# what is the deal??



## jforthegirl (Nov 29, 2013)

I have been a member here for a short time, less than 3 weeks. It has been so incredibly helpful to read about others in similar situations.*But the more that I read about these situations, the more of a pattern I see. What the hell is the deal with all of these men and women who up and leave because they aren't in love with or attracted to their spouse any more. And they refuse to try MC, say that it can't be fixed.*Is it a mid life crisis thing? Or it just loses its luster and becomes too routine?I'm baffled at how many of us are experiencing the exact same thing.
_Posted via Mobile Device_


----------



## Gonnabealright (Oct 24, 2013)

I heard one member say after they saw what you have here, that they feel like just another dead body on the pile.
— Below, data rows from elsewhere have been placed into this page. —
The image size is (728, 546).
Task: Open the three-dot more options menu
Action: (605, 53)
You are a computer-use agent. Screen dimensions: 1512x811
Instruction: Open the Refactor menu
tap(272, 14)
It's sad but true. At least you have a lot of support. I've read a few articles on Infedility and it is happening at an alarming rate. 50% with a large increase in women in the last 20 years. It doesn't seem to matter. Some couples were happy, some were not. Some had kids, some don't. What scues the statistics is that there are still many couples that are cheating and the spouse doesn't know and possibly will never know.


----------



## jforthegirl (Nov 29, 2013)

Wow, just "another dead body on the pile". What an apt description of how this feels. Sad, but so accurate.
_Posted via Mobile Device_


----------



## FeministInPink (Sep 13, 2012)

I think it seems like EVERYBODY is dealing with wayward/walkaway spouses, because those of us dealing with WS's seek out a place like TAM to find answers because we're not getting any answers from the WS.

From my personal experience, it's been difficult to find the same kind of support IRL as I've found here on TAM. My friends and family are all very supportive, but very few of them have been through a divorce, and even fewer have experienced an emotionally abusive relationship the way that I have. But here on TAM, I've found many kindred spirits. While that may make some feel like "another dead body on the pile" it has the opposite effect on me; it makes me feel less alone. And to get to know other people have gone through the same thing and come out stronger and happier on the other side helped me to soldier on, knowing that there was indeed something better on the other side.

I think it all depends on what type of perspective/lens you choose.


----------